J’ai eu souvent l’occasion d’appeler l’attention de hauts personnages égyptiens sur la façon dont l’Angleterre pratiquait son intervention, et il n’en est pas un qui ne m’ait dit : « Vous nous avez fait plus de mal que les Anglais ne nous en font, car c’est vous qui nous avez mis entre leurs mains, et Dieu seul sait quand nous en sortirons. Entrés avec eux à Alexandrie, ils en seraient sortis avec vous, et, depuis longtemps, l’Égypte serait libre. » D’autres, moins patriotes, m’ont répété souvent ceci : « Pourquoi leur en voudrions-nous ? Ils ont battu Arabi en le couvrant de guinées, dit-on, mais que nous importe ? ils nous ont débarrassés de cet ambitieux incapable et sans courage.
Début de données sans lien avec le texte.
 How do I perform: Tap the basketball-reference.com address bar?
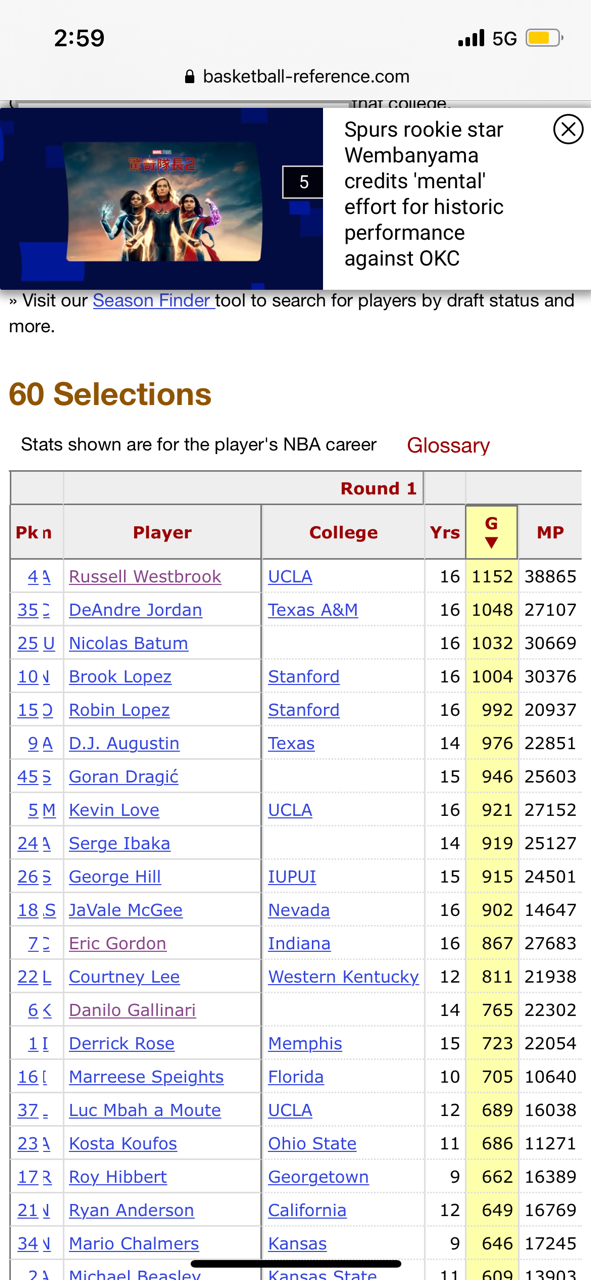click(x=296, y=77)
Garantis par leur police et leur gendarmerie d’une nouvelle levée de boucliers du parti national, nous avons repris nos emplois. Nous ne demandons pas autre chose sous ce beau ciel d’Égypte ! »

Et si je leur faisais remarquer qu’il devait en coûter quelque chose à leur dignité et au trésor égyptien, ils éludaient la partie délicate de la remarque, et répondaient pour le reste que c’était à la terre à payer. « En tout temps, disaient-ils, la population n’a été composée ici que de deux classes d’individus : le laboureur et le fonctionnaire. C’est toujours le premier qui a nourri le second. Arabi avait eu l’idée de changer cette vieille coutume, mais les Anglais ne l’y ont pas aidé et l’ont envoyé, non à Sainte-Hélène, où il eût pu trop tôt mourir, mais à Ceylan. »
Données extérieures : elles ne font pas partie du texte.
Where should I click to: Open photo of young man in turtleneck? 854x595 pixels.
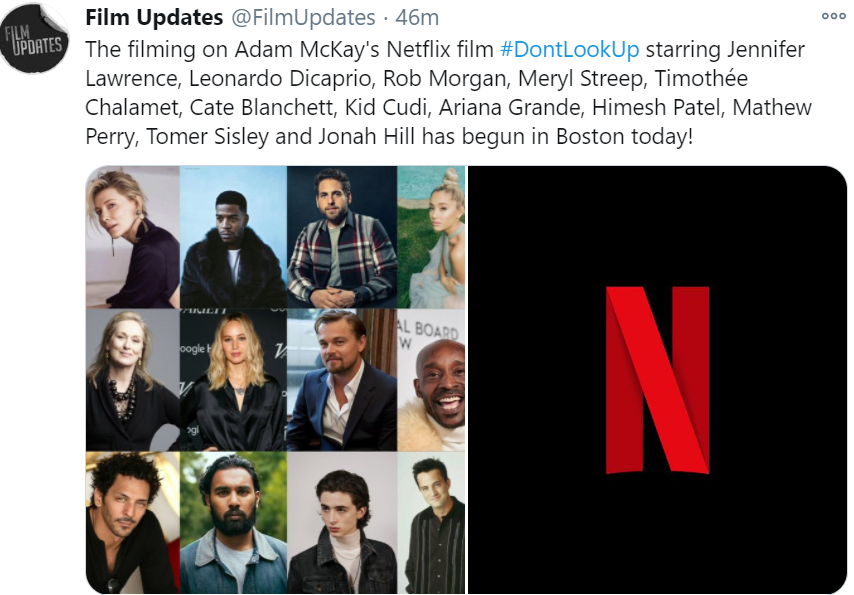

Que devient en tout ceci l’influence française, prépondérante autrefois en Orient ? Où en sont nos intérêts en Égypte ? On bat en brèche la première en mettant la main au collet de nos sujets algériens jusque sous le péristyle de nos consulats, on sape les seconds en éliminant nos compatriotes des postes qu’ils occupent, en faisant à la douane d’Alexandrie, dont la direction est anglaise, une misérable guerre à nos importations.

Plusieurs des nôtres par la presse, d’autres forts de la haute situation que leur donnent les traités, recommandables par leur connaissance des affaires et leur grande intégrité, combattent en Égypte, et heureusement sans faiblir, pour le bon combat, c’est-à dire pour la France. Ils arriveront à prouver ce que je voudrais pouvoir prouver moi-même, que l’Égypte a considérablement perdu par suite de la présence des Anglais chez elle, et que, par la richesse de son sol, par de grandes économies, en étendant le champ die ses cultures, elle peut suffire à ses besoins, et liquider les dettes qui alourdissent son budget et arrêtent son développement.